** START OF Source excerpt **

3. Folly should not be subsidized. PRO 1:32; 2TH 3:10.
4. The order of priority in charitable relief is:
a. the needy within one’s own family. 1TI 5:4, 8.
b. the needy within one’s own church, especially destitute widows and
orphans. GAL 6:10; JAM 1:27.
c. the needy in other churches of like precious faith. ACT 11:29.
d. the needy outside the faith as opportunity is presented. GAL 6:10.
e. other godly support as wisdom and discretion direct.
IV. Avoid muddy thinking. Think according to the two great commandments. MAR 12:29-31.
A. “I can’t afford to give.” Ans. You can’t afford not to give. Don’t accuse God of error.
B. “I’d like to help him/her but I already gave my ‘tithe’ to the church.” Ans. Dig deeper,
and consider Paul’s wisdom. 1CO 16:2.
C. “I just don’t think of my giving as an obligation.” Ans. Do you think of other obligations
that way: mortgage, utilities, taxes, etc.?
D. “Others will pick up the tab.” Ans. What if they think the same? This is covetousness.
E. “God will just make things work out if I don’t give.” Ans. This is magical thinking, not
the godly obedience of faith.
E. Concerning ministerial support:
1. “The pastor is supposed to follow Paul who opted not to receive support in 1CO 9:12-15.”
a. It was his option, and one he later regretted (2CO 11:7-8; 12:13). He had deprived them of a blessing. ACT 20:35.
b. Paul had no wife or children to support.
2. “The pastor is supposed to be prepared to work an extra job like Paul (ACT 20:34)
so I should scale down my support.”
a. Maybe the pastor should work two or three other jobs and then you won’t
have to support him at all?
b. Would you work for an employer who treated you this way?
3. “The pastor seems to be getting ahead in life so I will cut back my support.”
a. What if the pastor has other revenue that he uses?
b. So you want to penalize sagacity and success?
c. Would you work for an employer who treated you this way?
4. “The pastor’s wife works so I can scale back my support accordingly.”
a. Maybe if she worked two or three jobs you could stop support entirely? b. Would you work for an employer who thought like this?

** END OF Source excerpt **
** START OF Provided information **

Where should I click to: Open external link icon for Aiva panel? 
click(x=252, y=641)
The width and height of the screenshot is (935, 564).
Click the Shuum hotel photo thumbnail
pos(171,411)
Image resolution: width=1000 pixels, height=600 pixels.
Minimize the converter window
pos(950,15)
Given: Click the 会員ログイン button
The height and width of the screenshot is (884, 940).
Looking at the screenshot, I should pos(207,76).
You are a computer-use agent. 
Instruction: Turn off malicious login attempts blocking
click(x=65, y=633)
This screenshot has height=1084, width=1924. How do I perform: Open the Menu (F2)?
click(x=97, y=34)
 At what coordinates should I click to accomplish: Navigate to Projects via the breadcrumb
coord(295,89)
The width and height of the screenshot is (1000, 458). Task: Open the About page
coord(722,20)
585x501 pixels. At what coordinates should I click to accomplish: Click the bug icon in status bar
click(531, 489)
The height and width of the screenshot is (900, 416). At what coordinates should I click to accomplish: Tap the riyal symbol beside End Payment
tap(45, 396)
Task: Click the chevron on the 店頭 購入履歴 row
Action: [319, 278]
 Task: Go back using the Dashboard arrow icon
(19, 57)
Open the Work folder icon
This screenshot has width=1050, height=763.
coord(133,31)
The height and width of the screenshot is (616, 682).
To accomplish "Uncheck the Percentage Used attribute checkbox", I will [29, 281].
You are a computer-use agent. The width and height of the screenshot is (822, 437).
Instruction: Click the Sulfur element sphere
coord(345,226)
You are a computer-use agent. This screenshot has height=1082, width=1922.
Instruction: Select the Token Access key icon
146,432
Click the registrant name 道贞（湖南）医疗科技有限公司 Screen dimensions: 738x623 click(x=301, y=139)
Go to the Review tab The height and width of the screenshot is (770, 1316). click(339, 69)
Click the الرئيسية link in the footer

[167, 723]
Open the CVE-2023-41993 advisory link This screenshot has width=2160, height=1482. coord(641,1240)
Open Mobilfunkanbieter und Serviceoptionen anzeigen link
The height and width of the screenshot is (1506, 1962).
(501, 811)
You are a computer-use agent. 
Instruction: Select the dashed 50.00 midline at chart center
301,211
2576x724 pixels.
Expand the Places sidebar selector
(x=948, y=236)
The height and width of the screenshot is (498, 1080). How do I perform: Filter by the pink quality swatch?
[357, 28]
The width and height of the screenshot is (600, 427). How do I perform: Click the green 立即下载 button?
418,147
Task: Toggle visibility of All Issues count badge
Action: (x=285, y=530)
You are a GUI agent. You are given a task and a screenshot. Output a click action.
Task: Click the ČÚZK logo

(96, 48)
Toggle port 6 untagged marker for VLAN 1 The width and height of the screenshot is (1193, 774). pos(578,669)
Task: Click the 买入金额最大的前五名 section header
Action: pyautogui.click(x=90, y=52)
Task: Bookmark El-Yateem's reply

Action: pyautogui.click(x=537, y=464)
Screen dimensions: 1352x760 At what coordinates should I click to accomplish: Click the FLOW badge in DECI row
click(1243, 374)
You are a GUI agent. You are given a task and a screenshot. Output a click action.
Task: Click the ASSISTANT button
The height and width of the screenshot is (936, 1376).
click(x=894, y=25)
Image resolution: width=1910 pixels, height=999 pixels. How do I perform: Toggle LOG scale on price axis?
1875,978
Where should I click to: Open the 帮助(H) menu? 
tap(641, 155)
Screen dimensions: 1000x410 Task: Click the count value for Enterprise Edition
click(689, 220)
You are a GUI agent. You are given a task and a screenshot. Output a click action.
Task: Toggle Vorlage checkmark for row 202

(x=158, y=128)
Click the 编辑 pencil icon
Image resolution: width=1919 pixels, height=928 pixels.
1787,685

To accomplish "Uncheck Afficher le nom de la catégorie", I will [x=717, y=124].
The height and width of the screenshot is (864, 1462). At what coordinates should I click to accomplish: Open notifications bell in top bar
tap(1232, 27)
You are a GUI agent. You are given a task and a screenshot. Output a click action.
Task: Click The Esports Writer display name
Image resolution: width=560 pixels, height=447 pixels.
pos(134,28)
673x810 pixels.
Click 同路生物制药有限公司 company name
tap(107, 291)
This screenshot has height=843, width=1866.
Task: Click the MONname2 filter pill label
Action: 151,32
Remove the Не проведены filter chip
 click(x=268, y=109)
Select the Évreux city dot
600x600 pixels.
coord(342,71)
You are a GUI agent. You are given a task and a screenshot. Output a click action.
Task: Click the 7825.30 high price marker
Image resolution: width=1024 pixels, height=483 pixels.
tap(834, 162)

** END OF Provided information **

[Problems to work on]
1. Answer each question from the outline on charitable giving.
(a) Who comes first in the order of priority for charitable relief?
(b) What does the outline call the idea that God will make things work out if one does not give?
(c) What fact about Paul's household does the outline point to?
2. According to the outline on charitable giving, why does Paul's refusal of support in 1CO 9:12-15 not bind the pastor to do the same? Answer in one to three sentences.
3. Reproduce the stretch of the outline on charitable giving from "so I should" through "that he uses?".

[Task results]
1.
(a) The needy within one's own family.
(b) Magical thinking, not the godly obedience of faith.
(c) Paul had no wife or children to support.

2. Refusing support was Paul's own option, and he later regretted it. Paul also had no wife or children to support.

3.
so I should scale down my support.”
a. Maybe the pastor should work two or three other jobs and then you won’t
have to support him at all?
b. Would you work for an employer who treated you this way?
3. “The pastor seems to be getting ahead in life so I will cut back my support.”
a. What if the pastor has other revenue that he uses?